Una agenda tan vasta luce irrealista en su implementación, pero marca un alejamiento del G7 del paradigma del Consenso de Washington. Y aunque este paso parezca simbólico, abre el camino hacia más intervencionismo estatal, la instrumentación de normas globales y una confrontación con China. Obviamente que esta primera aparición tuvo el beneplácito de la administración Biden seguido de Europa, lo cual confirma el nuevo rumbo de lo que viene por delante.

Como prueba de los nuevos tiempos, está la aparición reciente de normas globales de homogeneidad tributaria en el tratamiento de las utilidades de las empresas, que fueron dictadas unilateralmente por los países industrializados.

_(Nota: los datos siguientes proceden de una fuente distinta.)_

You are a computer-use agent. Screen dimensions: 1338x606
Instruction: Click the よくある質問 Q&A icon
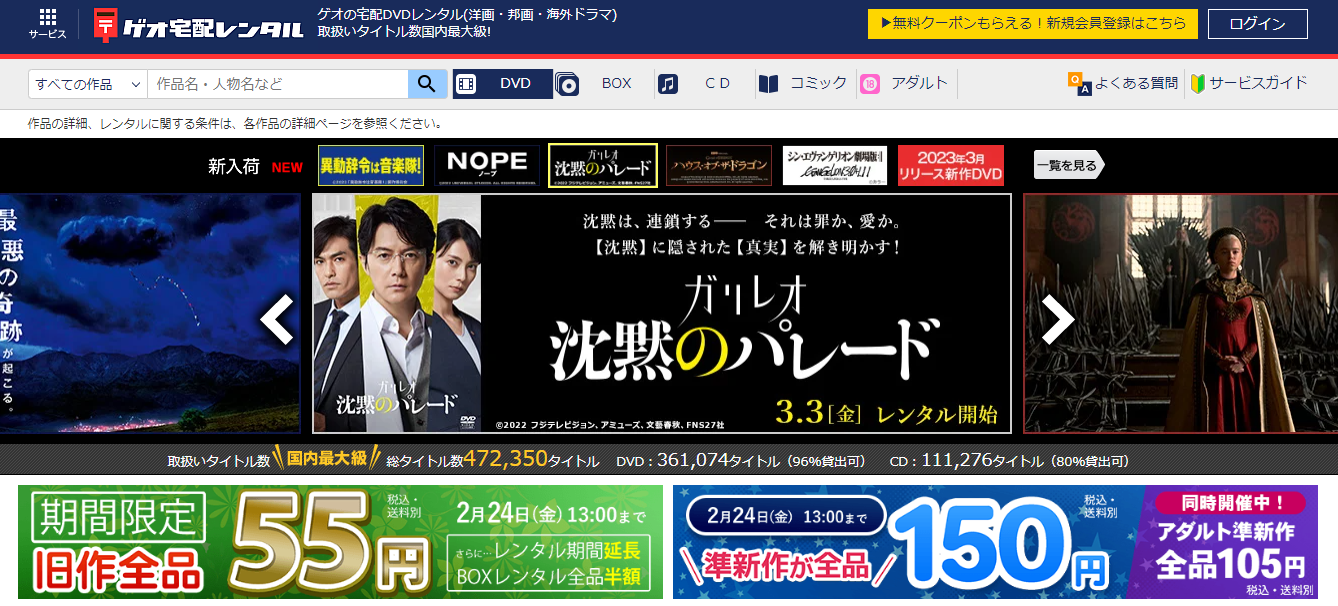1079,84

Y de esa manera, ladrillo tras ladrillo, se irá construyendo un nuevo edificio de alcance global, cuyo objetivo es la provisión de bienes públicos que mejoren el bienestar y reduzcan inequidades.

En paralelo, Occidente pretende, con estas acciones correctivas, mostrar que sigue vigente como paradigma superior de crecimiento y bienestar social respecto al mostrado por Asia.

Nuevamente esto nos lleva a decir que nuestro continente sigue cumpliendo un rol subsidiario, pues no tiene parte en las nuevas normas que se vienen moldeando.

Más aún, todo lo que se propone es de poca utilidad para ayudarlo a salir de su estancamiento secular. Incluso algunas de las normas que se proponen pueden cercenar algunas de sus escasas fuentes de crecimiento. Tampoco sirven para corregir sus vicios, como la corrupción y el avance de la producción de drogas. Justamente cuando su gran consumo que incentiva la oferta se encuentra en el mundo industrializado.

Y en ese conflicto naciente entre Occidente y China, una vez más quedamos entrampados en la búsqueda de un relacionamiento equidistante con ambos, que en tiempos de enfrentamiento es dificultoso.

Esta transición de carácter global, de la cual no sabemos cuánto durara ni cual será su diseño final, encuentra a América Latina agobiada por temas domésticos, que le impiden proyectarse y actuar con una postura común en el ámbito internacional.